Moffett also argues that video subscriber losses aren't terribly important to cable economics or to their broader economic value.

"And it also puts a finer point on the observation we've made for so many years now: cable companies are not media companies, they're infrastructure providers," Moffett said. "That infrastructure is all about delivering broadband."

In addition to delivering higher margins, broadband is also less capital intensive, as it's generally not associated with set-tops, video servers, cloud DVR storage and money that's put into fancy user interfaces and apps, but rather on modems and broadband infrastructure upgrades and enhancements.

Building on cable's broadband 'foundation'
Broadband, Moffett believes, is the "foundation" of cable's growth story. While there are questions about whether growth rates can be sustained, he also sees less certainty in its longer-term pricing power. As consumers drop cable video, broadband pricing reflexively rises as a standalone, unbundled service. Additionally, broadband ARPU also gets a lift when customers upgrade to higher tiers and by some usage-based pricing policies.

Pay-TV, meanwhile, is shrinking. "In short, video simply isn't a great business. In fact, it's not even a particularly good business," Moffett writes. (See OTT-TV Gains Slow to a Crawl in Q3, but Cord-Cutting Does Not Analyst.)

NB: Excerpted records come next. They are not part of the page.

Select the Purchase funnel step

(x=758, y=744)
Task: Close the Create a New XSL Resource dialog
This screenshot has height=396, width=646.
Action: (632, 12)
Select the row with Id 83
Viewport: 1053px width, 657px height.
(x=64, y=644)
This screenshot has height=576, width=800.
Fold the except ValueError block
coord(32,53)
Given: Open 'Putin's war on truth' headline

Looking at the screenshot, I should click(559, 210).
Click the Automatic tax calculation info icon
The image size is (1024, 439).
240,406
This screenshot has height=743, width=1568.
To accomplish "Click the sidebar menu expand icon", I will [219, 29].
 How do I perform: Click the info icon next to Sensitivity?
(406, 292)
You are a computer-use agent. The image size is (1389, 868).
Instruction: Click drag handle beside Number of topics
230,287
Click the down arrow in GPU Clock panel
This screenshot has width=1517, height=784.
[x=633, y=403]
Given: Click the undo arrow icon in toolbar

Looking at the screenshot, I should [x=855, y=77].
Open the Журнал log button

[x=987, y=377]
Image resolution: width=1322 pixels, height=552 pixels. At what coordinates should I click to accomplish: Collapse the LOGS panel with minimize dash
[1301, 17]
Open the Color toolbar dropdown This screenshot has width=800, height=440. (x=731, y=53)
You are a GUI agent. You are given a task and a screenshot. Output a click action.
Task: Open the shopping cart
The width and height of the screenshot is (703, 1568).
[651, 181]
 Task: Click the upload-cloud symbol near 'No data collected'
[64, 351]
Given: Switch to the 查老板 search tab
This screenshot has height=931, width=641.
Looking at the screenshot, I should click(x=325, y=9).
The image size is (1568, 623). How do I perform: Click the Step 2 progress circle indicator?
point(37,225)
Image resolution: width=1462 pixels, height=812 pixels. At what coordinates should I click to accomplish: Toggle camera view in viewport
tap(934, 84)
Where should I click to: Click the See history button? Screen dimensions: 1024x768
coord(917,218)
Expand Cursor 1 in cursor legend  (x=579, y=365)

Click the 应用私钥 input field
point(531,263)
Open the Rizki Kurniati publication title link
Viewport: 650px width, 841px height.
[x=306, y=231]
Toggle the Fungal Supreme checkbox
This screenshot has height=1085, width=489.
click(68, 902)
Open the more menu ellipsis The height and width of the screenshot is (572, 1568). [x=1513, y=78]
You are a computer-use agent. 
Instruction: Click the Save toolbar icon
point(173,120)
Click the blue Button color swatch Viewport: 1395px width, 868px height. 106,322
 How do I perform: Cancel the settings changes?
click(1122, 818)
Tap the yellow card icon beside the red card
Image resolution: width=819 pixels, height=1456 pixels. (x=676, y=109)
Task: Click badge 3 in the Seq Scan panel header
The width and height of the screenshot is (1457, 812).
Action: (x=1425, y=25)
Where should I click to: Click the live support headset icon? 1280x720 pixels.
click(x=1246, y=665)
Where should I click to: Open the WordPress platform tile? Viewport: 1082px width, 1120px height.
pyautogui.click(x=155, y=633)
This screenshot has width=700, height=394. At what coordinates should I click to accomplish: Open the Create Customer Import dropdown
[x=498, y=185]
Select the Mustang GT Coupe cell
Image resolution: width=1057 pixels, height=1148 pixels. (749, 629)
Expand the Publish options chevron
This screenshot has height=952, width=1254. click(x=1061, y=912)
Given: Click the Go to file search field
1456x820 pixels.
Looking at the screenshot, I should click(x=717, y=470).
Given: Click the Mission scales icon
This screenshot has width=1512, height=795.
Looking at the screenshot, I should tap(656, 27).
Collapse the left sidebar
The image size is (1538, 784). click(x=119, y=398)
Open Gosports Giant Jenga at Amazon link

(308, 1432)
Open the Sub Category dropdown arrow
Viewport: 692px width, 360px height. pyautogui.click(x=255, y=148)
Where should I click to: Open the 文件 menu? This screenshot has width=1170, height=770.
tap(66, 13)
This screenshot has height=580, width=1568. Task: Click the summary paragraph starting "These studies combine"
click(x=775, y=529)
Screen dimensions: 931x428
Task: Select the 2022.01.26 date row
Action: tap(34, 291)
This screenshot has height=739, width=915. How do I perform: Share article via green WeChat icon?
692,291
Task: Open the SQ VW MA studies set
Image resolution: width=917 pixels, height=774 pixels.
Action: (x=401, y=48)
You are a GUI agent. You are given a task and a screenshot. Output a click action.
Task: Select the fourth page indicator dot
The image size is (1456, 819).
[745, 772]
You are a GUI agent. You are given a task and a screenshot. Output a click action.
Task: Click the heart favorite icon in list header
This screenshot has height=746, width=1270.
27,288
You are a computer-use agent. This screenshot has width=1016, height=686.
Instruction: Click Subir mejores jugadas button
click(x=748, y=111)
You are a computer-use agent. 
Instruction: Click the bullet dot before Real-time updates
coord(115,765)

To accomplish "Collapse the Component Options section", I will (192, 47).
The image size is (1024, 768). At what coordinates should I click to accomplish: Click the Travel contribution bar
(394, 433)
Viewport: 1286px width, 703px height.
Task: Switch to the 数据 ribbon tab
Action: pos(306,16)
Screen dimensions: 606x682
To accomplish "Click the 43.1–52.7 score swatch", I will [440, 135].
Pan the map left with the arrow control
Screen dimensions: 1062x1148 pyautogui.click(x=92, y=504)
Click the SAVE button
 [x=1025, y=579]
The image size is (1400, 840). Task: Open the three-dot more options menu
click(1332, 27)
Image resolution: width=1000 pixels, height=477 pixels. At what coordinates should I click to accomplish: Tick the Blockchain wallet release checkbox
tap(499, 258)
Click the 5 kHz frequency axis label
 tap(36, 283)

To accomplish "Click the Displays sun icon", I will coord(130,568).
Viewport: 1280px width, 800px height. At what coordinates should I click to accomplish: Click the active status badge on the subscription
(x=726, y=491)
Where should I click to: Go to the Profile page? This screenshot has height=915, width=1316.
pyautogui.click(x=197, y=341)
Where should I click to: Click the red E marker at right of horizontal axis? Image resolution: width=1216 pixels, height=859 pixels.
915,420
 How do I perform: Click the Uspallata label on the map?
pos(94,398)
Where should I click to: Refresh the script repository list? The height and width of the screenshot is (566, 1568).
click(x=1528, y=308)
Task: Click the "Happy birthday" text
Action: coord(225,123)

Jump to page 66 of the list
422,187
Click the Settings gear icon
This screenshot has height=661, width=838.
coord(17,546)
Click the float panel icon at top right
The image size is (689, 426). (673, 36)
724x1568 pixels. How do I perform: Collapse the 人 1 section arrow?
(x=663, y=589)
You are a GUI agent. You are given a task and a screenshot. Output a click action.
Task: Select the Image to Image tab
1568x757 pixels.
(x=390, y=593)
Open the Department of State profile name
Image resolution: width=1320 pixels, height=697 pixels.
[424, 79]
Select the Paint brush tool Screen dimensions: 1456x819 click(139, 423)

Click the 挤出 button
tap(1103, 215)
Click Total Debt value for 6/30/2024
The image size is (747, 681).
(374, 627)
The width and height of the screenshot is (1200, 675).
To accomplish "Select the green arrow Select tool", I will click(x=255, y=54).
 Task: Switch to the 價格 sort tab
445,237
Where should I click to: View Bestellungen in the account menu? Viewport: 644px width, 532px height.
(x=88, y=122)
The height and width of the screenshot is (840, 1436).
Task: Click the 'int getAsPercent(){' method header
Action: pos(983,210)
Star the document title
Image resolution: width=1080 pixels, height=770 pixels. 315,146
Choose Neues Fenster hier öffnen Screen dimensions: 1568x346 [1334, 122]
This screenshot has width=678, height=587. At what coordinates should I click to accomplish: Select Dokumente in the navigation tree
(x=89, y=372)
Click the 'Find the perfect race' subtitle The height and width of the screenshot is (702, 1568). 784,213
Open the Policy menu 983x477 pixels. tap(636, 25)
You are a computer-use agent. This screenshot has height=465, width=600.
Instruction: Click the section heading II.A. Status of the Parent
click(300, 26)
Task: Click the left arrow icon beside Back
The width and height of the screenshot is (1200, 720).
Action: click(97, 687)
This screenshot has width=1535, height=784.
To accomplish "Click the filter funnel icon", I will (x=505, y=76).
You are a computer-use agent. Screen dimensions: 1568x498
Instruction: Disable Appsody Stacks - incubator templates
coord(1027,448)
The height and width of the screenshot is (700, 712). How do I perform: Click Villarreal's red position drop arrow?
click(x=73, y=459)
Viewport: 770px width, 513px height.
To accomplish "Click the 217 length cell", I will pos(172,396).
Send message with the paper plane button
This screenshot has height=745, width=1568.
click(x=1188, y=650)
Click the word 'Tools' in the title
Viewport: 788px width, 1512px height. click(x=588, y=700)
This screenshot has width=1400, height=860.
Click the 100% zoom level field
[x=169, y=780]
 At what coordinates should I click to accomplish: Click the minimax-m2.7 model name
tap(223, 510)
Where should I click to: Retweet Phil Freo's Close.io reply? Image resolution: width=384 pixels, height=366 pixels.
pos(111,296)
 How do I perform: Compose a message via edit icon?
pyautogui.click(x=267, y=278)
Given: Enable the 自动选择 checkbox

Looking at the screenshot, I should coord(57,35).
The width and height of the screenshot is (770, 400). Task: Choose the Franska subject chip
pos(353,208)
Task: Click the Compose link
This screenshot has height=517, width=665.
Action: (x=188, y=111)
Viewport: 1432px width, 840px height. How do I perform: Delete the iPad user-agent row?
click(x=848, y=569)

But the pay-TV situation isn't bad enough, for many, to just give up on it. After all, the video businesses of Comcast, Charter and Altice USA are far better off than Cable One's, and are still profitable. Granted, those MSOs are much larger, so they enjoy lower programming costs and higher gross margins. When Cable One sheds a video sub, it's "essentially costless," Moffett points out.

Moffett underscored that he's not fully endorsing a product-centric approach to the basis of valuation. Cable One appears to be a special case, as its broadband focus deserves more credit than previously given.

"Still, it is helpful to consider each of the companies in our cable coverage through this lens and consider that current valuations imply," he said, suggesting that his past valuation methodology for Cable One "was too punitive" and that the market is already valuing Cable One strictly as a broadband business.